**TEXT PROVIDED:**

..............................

Thank, Ryan @dasgeek for your recent youtube video on Fedora 33 which you’ve been experimenting with for a few weeks on bare metal:
There are a few points here I thought were absolutely spot on, and I’m pretty excited about too:
Speed and useability improvements of vanilla Gnome (my favourite desktop!)
dnf – excellent, very clean and informative command-line interface I think apt/ aptitude should take some inspiration from too
Potential for Btrfs to really revolutionise what’s possible from the file system, and possibly become the new standard
Potential for Fedora to take a lead in establishing a superb, standard desktop experience for new Linux users, (especially aided with Gnome intro video and guidance on how to switch to Xorg and to Wayland if needed)
For many, many years I’ve viewed Fedora as the go-to system for developers, but a bit too much hassle potentially for everyday use, so I’ve stuck with Debian. With this extra polish and the very up-to-date kernel / hardware enablement, I’m ready to try this on bare metal soon too
I’m also considering Manjaro Gnome for similar reasons, especially as it’s the flagship for PinebookPro. Thoughts on it compared to Fedora 33 also appreciated for those familiar with both!
Ok so I must say, in classic Linux community fashion, I don’t have the exact experience you are looking for.
I’ve used Fedora-type OSes for many years and used Arch-type OSes for just over six months. I am currently on openSUSE Tumbleweed after a month of Fedora 33 beta.

..............................

**RECORDED DATA:**
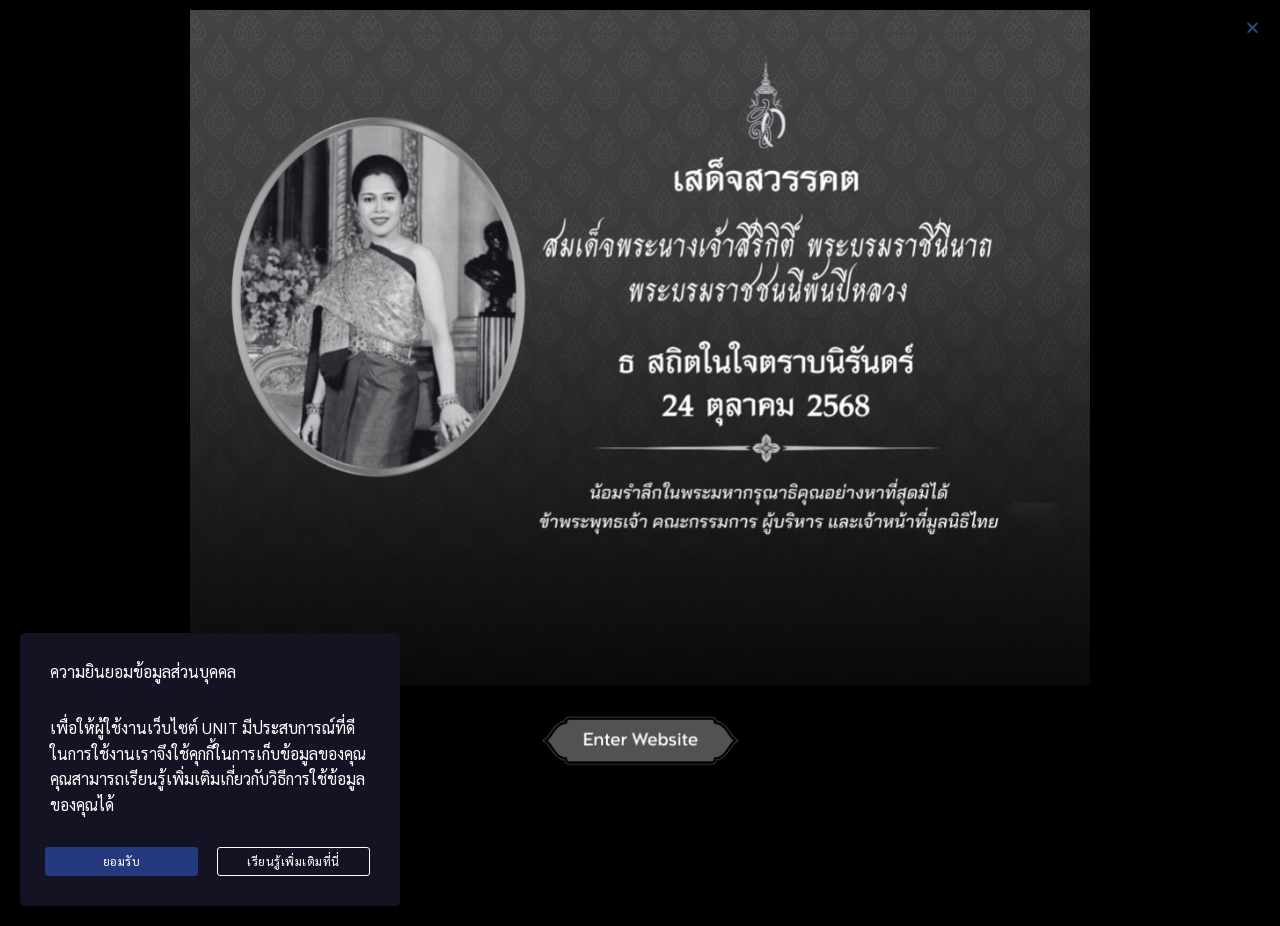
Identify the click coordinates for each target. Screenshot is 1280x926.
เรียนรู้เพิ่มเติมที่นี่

..............................

**DIRECTIVE 1:** In the Fedora 33 discussion, which system has the first writer stuck with for everyday use?
**DIRECTIVE 2:** Repeat the part of the Fedora 33 discussion that opens with the words containing "For many, many" and closes with "familiar with both!".
**DIRECTIVE 3:** Go on with the Fedora 33 discussion, picking up after its final sentence.

**RIGHT ANSWER 1:** Debian.

**RIGHT ANSWER 2:**
For many, many years I’ve viewed Fedora as the go-to system for developers, but a bit too much hassle potentially for everyday use, so I’ve stuck with Debian. With this extra polish and the very up-to-date kernel / hardware enablement, I’m ready to try this on bare metal soon too
I’m also considering Manjaro Gnome for similar reasons, especially as it’s the flagship for PinebookPro. Thoughts on it compared to Fedora 33 also appreciated for those familiar with both!

**RIGHT ANSWER 3:**
Speed and useability improvements of vanilla Gnome (my favourite desktop!)
Arch’s GNOME experience is also very vanilla and I believe Manjaro’s GNOME can be made vanilla by cleanup-manjaro-gnome or something.
dnf – excellent, very clean and informative command-line interafce I think apt/ aptitude should take some inspiration from too
pacman is really speedy with plenty of options in the /etc/pacman.conf. I know Manjaro also has the GUI Pamac. I don’t like Pamac but I know others, with greater experience than I, do.
Potential for Btrfs to really revolutionise what’s possible from the file system, and possibly become the new standard
I believe the default settings in Manjaro installer are ext4. You can setup your own btrfs stuff but that is beyond the scope of a review. I agree that btrfs is probably going to be great for desktop computers.
Potential for Fedora to take a lead in establishing a superb, standard desktop experience for new Linux users, (especially aided with Gnome intro video and guidance on how to switch to Xorg and to Wayland if needed)
I’m gonna say this about that. The AUR and Arch Wiki are two very very nice resources for Linux knowledge and applications. The AUR is a power user’s dream.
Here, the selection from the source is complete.